Charles Platt, guest-blogging at BoingBoing, shared the following:

The picture above is of me, finishing my shift at the world’s largest retailer. How did I move from being a senior writer at Wired magazine to an entry-level position in a company that is reviled by almost all living journalists?

It started when I read Nickel and Dimed, in which Atlantic contributor Barbara Ehrenreich denounces the exploitation of minimum-wage workers in America. Somehow her book didn’t ring true to me, and I wondered to what extent a preconceived agenda might have biased her reporting. Hence my application for a job at the nearest Wal-Mart.

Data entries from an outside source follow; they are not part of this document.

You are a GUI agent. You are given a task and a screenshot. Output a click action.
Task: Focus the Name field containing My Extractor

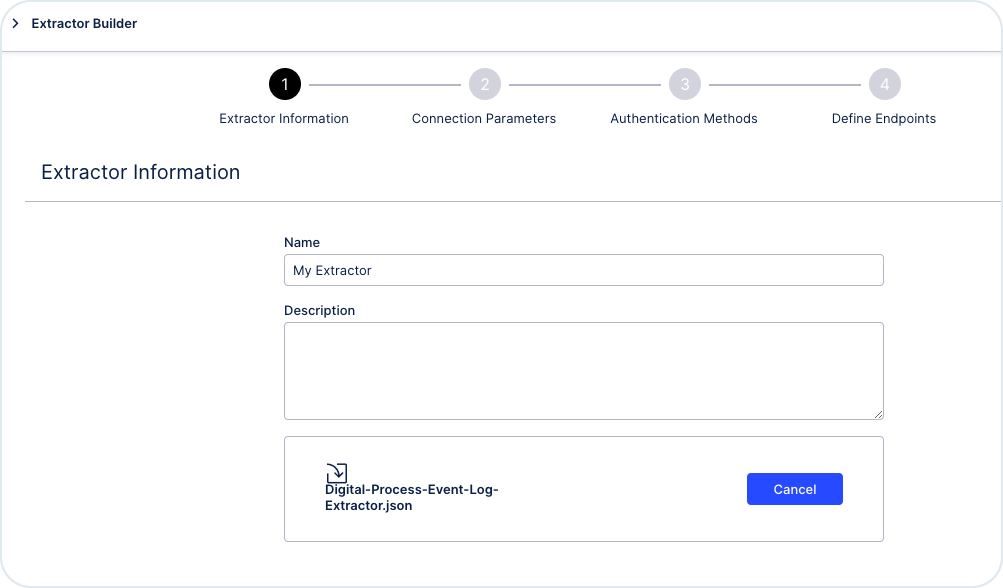click(x=583, y=270)

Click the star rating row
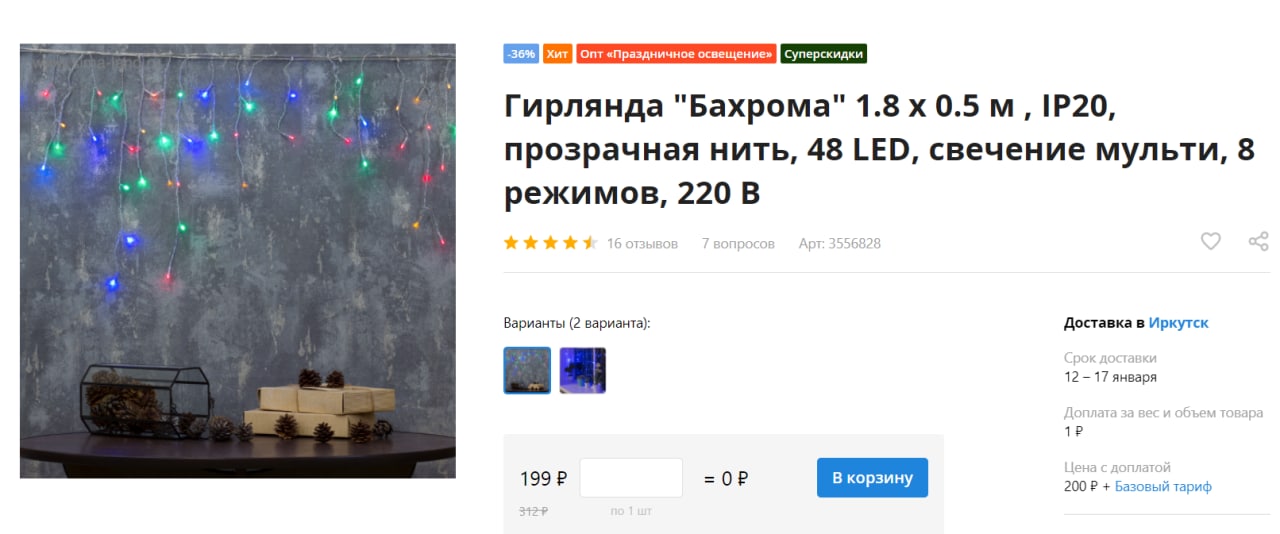click(x=551, y=243)
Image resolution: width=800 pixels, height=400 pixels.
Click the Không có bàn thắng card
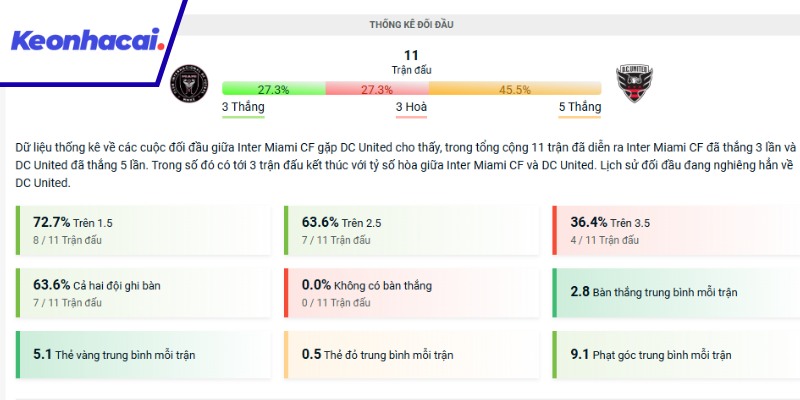point(410,292)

The job was as dull as I expected, but I was stunned to discover how benign the workplace turned out to be. My supervisor was friendly, decent, and treated me as an equal. Wal-Mart allowed a liberal dress code. The company explained precisely what it expected from its employees, and adhered to this policy in every detail. I was unfailingly reminded to take paid rest breaks, and was also encouraged to take fully paid time, whenever I felt like it, to study topics such as job safety and customer relations via a series of well-produced interactive courses on computers in a room at the back of the store. Each successfully completed course added an increment to my hourly wage, a policy which Barbara Ehrenreich somehow forgot to mention in her book.

Somehow that kind of news is never as popular as denunciations of the free market written by professional handwringers such as Barbara Ehrenreich.

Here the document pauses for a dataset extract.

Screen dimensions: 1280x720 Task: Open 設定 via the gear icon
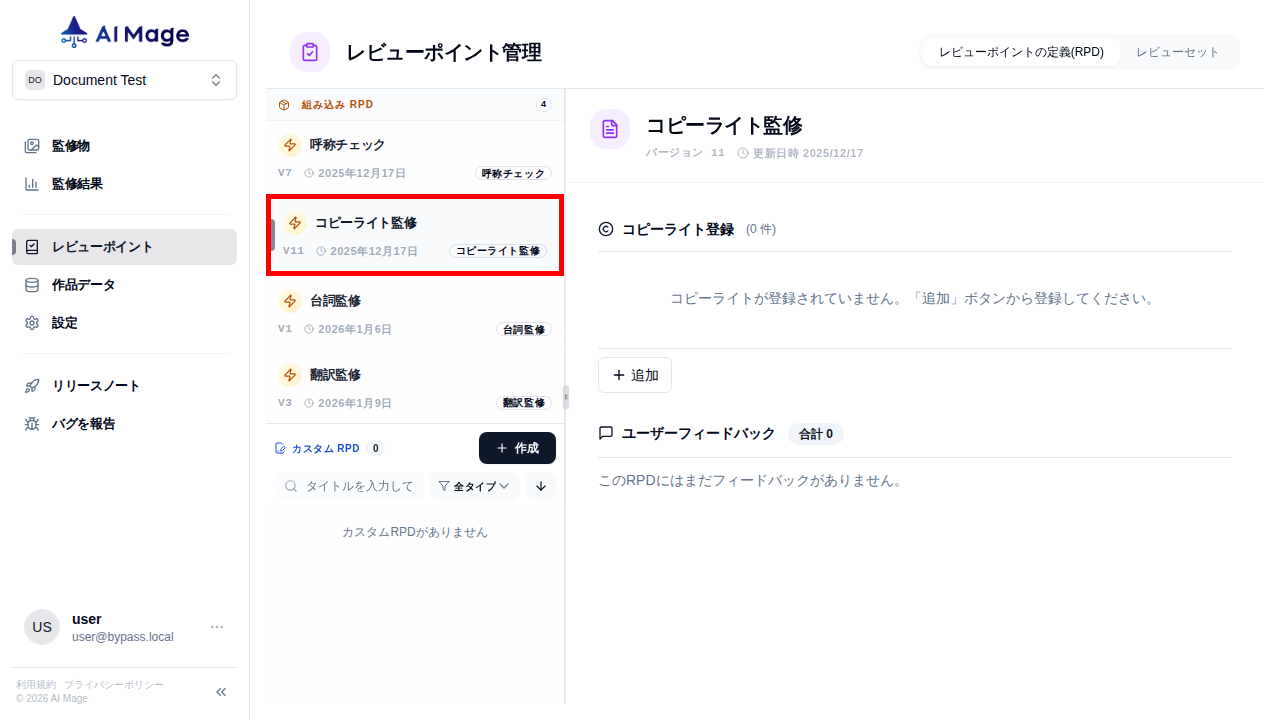pyautogui.click(x=31, y=322)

Charles Platt, like the vast majority of WalMart’s management – senior corporate headquarters, store-located, everything – is a white man. Perhaps this difference between himself and Ehrenreich crossed his mind and he chose to ignore it, or maybe it never came up. But to point out the very obvious: white men have a massively disproportionate about of power in the United States. Whites generally have the lower rate of unemployment and higher rate of compensation; white men have higher rates of compensation and lower rates of unemployment than white women. Non-Hispanic white men comprise ~34% of the U.S. population and the era of Obama notwithstanding, continue to control the vast, vast majority of U.S. wealth, political, cultural, [FILL IN THE BLANK] power.

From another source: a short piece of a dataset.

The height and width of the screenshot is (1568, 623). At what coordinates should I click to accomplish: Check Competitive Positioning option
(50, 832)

Platt isn’t a racist for not acknowledging these issues, nor a misogynist, nor do I claim any particular valor for foregrounding my white male privilege. It’s a marker of how ingrained and powerful that privilege is that an intelligent guy like Platt – a man who’s made his bread as writer and cultural observer for going on 40 years – could be quite so blind to it. The most revealing turn of phrase in his account is when Platt acknowledges that “Somehow [Ehrenreich’s] book didn’t ring true to me.” Well of course it didn’t – that’s kind of the point. It’s not about Platt – it’s about the two-thirds of the population (more, when you take into account class distinctions) that aren’t Platt and don’t have his built-in racial and/or gender advatages.

More in-depth treatment of other issues of race and achievement later this week, but this kind of set me off.